INFORMATION SHOWN →
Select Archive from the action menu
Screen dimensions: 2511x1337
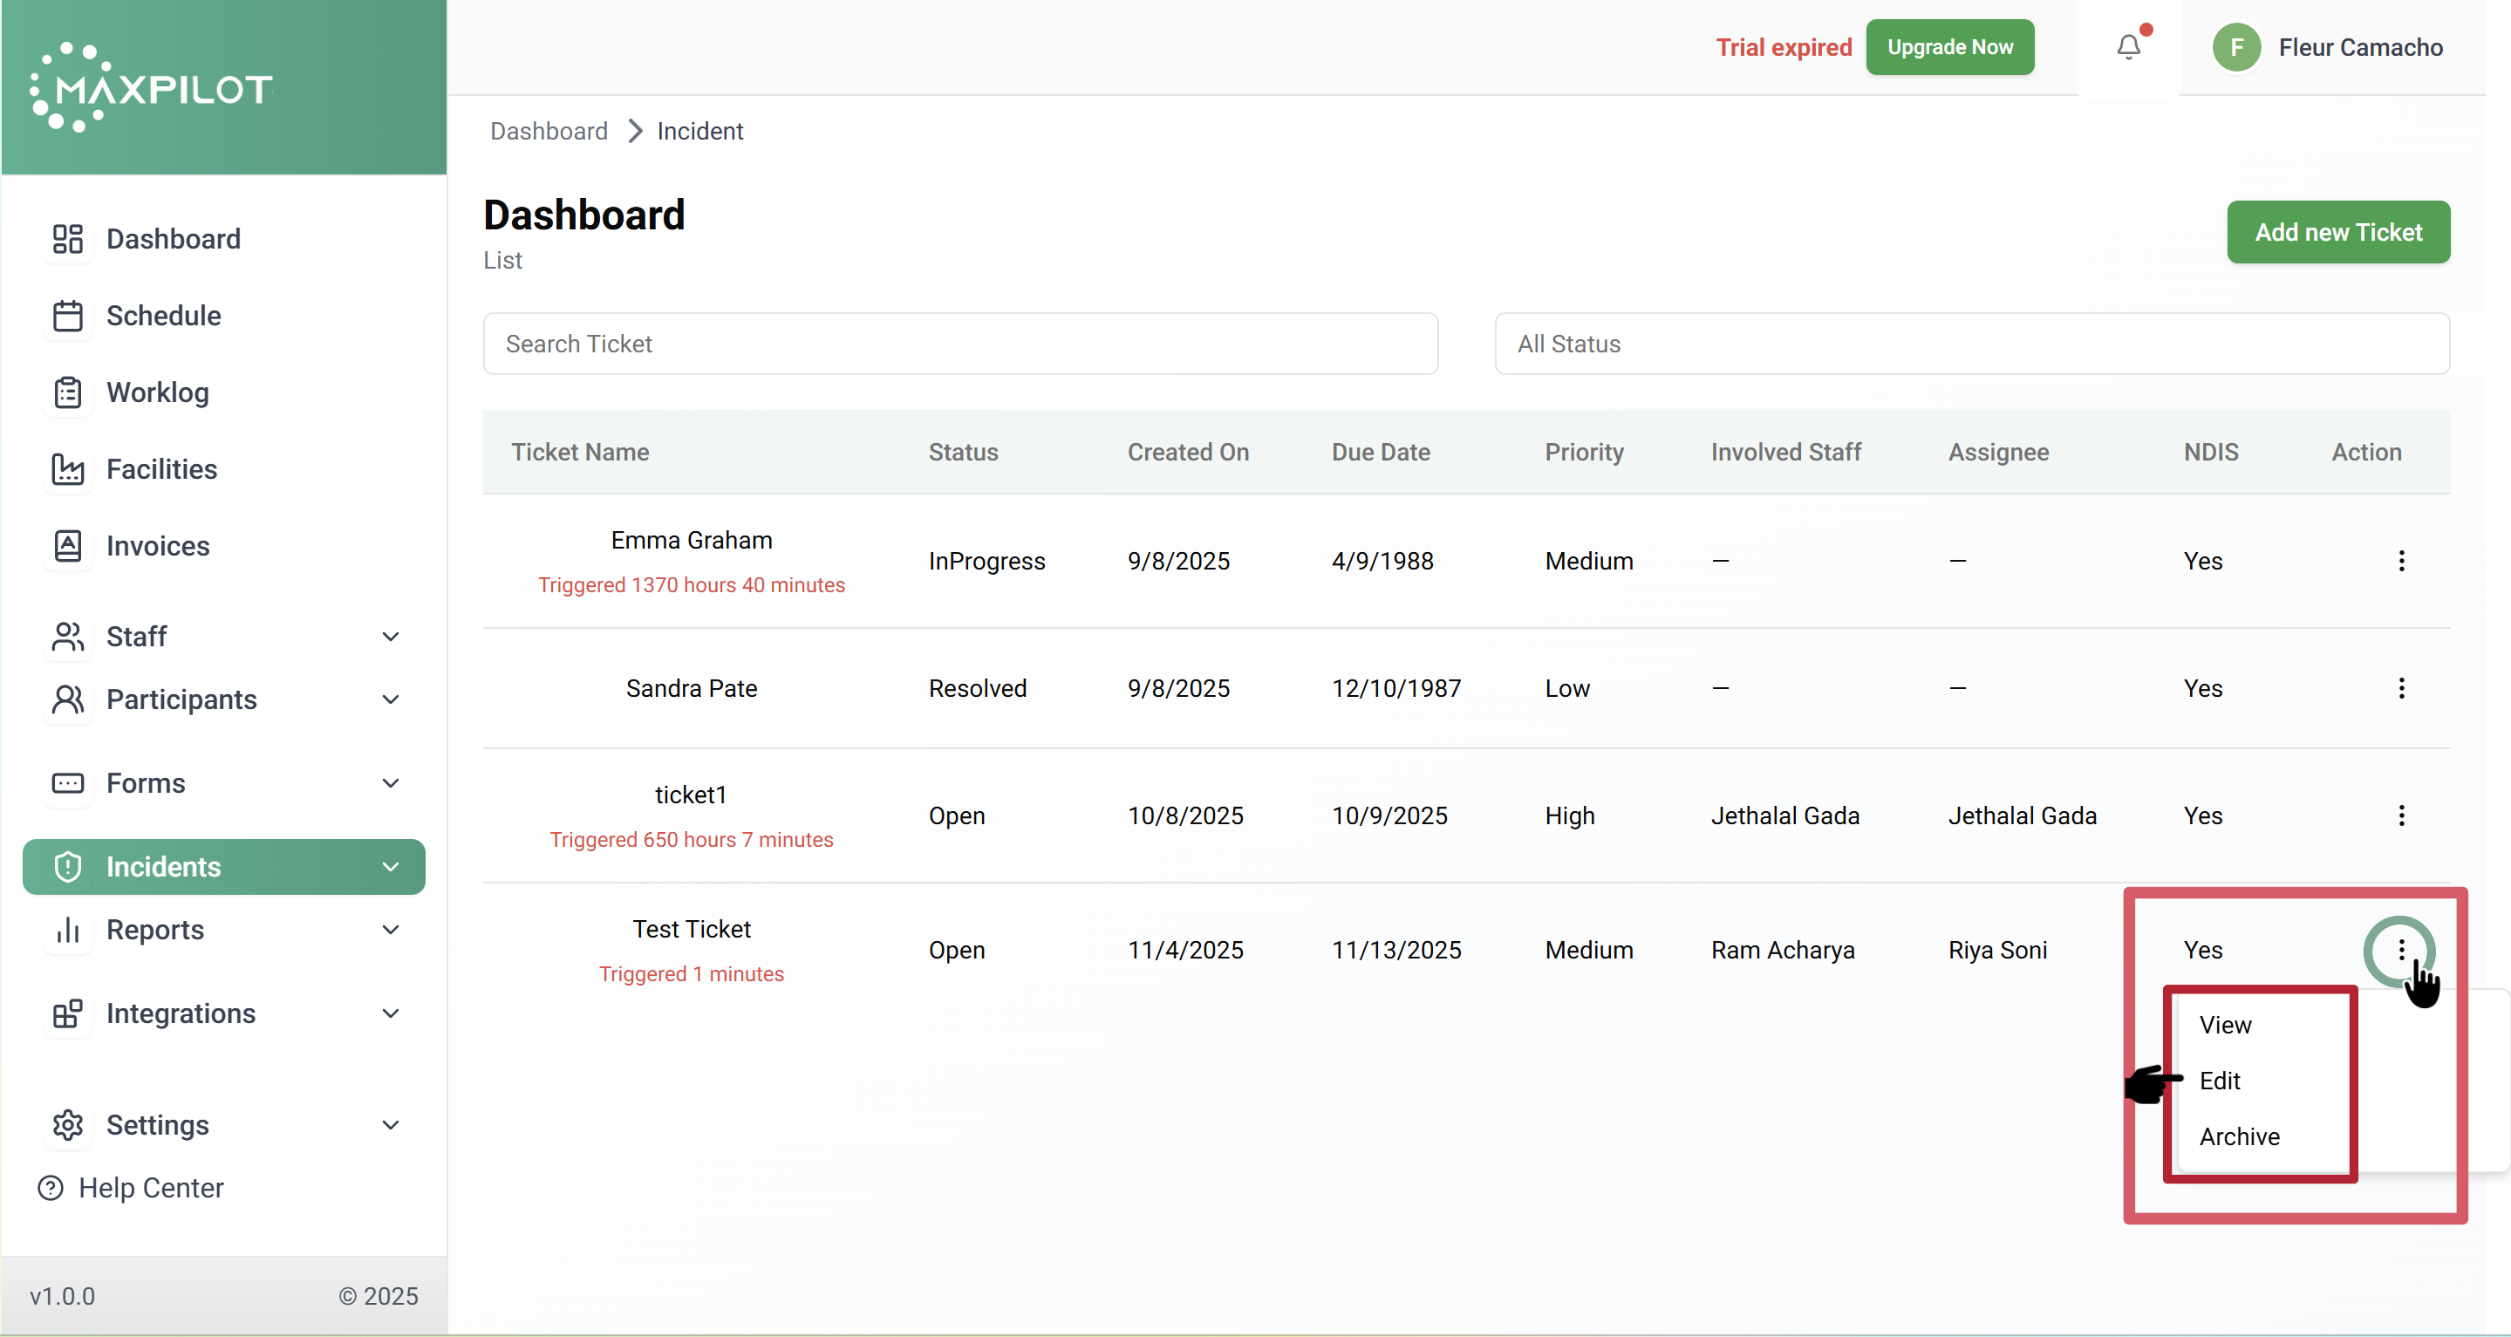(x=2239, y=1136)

==

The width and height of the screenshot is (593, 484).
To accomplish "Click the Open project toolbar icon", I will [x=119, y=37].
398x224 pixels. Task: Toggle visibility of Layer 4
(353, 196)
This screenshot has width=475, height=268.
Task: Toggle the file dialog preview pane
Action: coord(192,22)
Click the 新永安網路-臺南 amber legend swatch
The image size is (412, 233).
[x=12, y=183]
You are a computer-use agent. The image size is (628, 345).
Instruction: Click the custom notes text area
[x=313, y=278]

...

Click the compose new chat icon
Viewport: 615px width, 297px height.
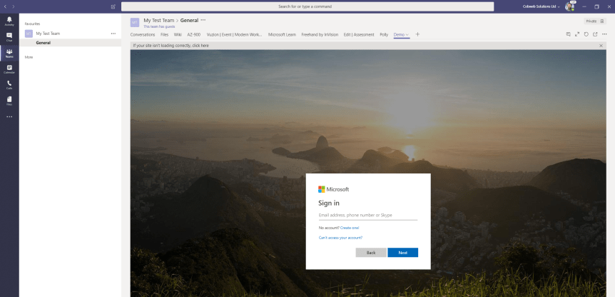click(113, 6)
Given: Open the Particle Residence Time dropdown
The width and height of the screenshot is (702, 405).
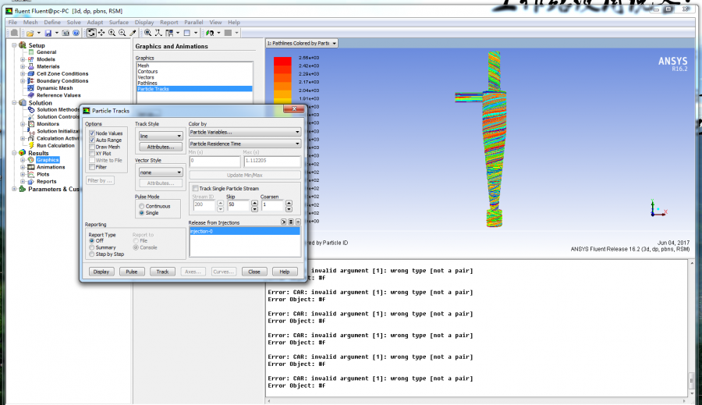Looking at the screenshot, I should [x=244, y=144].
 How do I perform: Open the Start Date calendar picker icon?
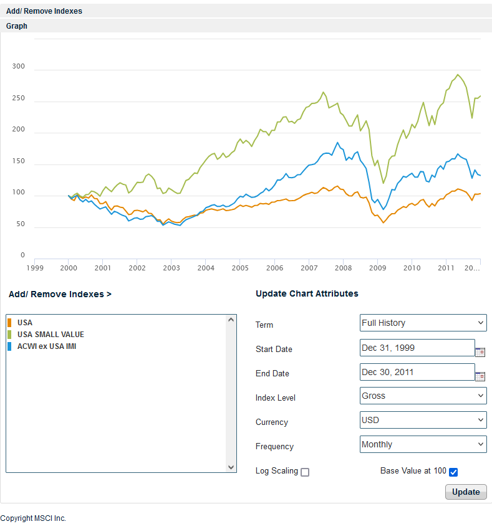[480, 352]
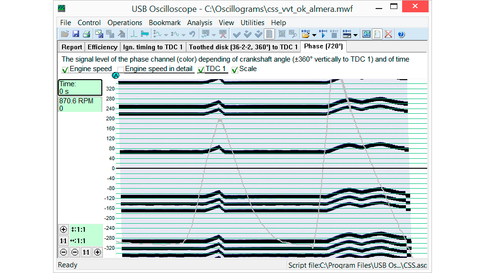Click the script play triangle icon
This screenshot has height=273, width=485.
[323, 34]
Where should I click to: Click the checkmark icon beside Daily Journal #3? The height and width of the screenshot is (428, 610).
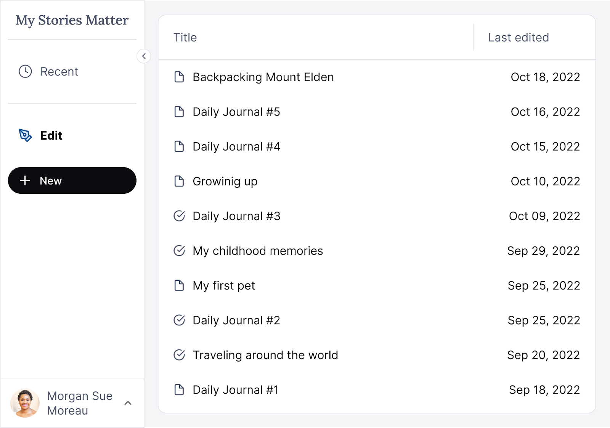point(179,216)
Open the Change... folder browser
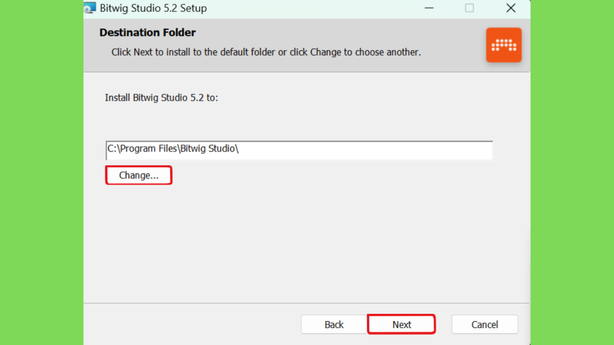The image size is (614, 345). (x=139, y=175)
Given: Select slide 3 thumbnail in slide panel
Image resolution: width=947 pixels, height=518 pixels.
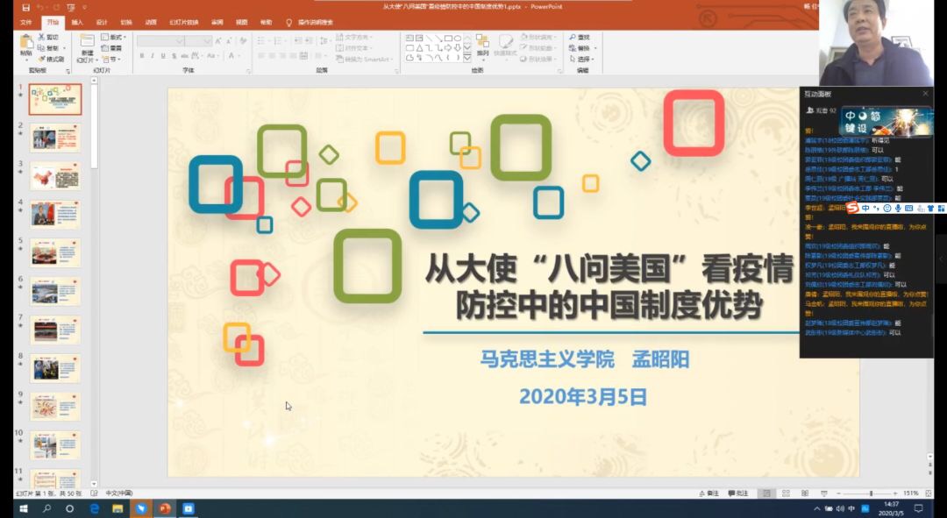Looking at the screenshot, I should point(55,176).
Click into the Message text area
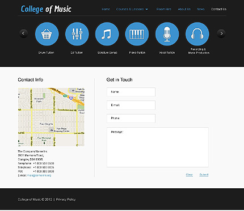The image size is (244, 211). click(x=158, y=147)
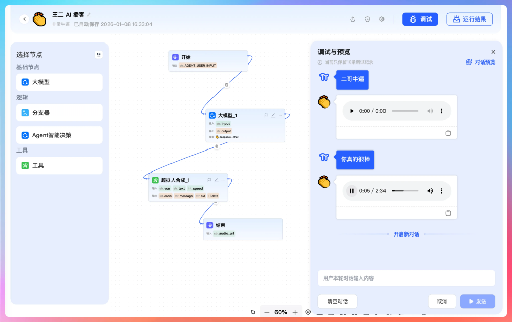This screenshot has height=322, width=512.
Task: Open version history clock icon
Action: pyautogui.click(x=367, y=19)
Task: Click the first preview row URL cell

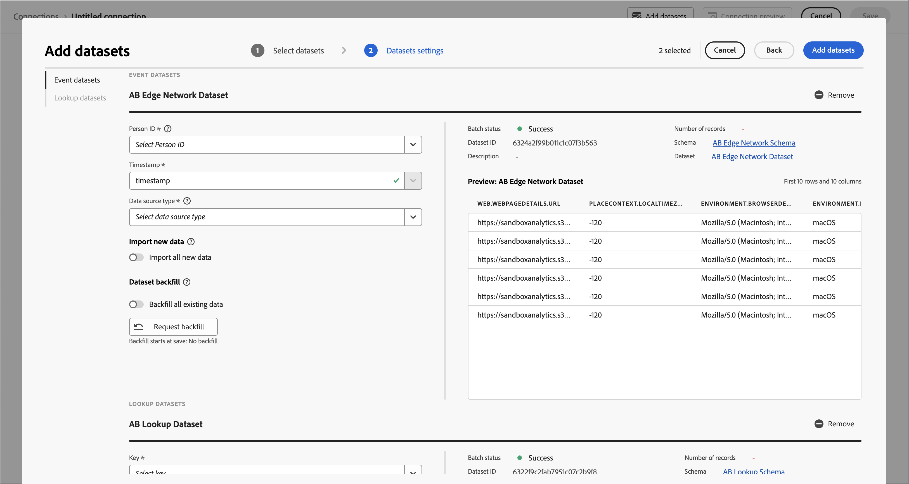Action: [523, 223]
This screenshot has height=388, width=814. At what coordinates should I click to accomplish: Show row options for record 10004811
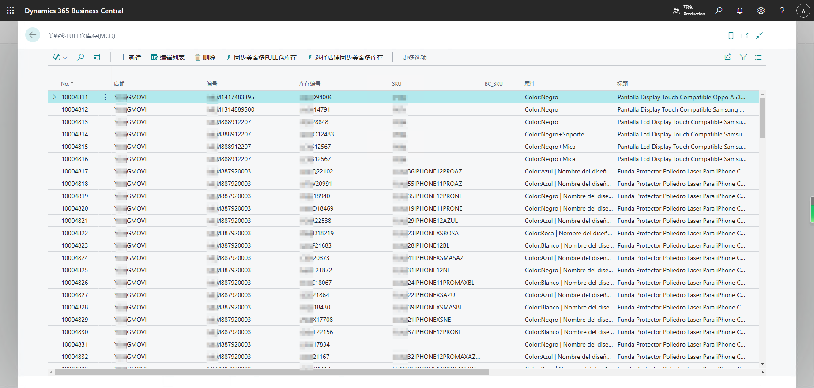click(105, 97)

WHAT IS ASKED →
Duplicate the stretch of the listing from the line containing "Click the 新永安網路-臺南 amber legend swatch" through the line containing "[x=313, y=278]", keeping every line unchanged.

RESULT OF THE TASK →
Click the 新永安網路-臺南 amber legend swatch
The image size is (412, 233).
[x=12, y=183]
You are a computer-use agent. The image size is (628, 345).
Instruction: Click the custom notes text area
[x=313, y=278]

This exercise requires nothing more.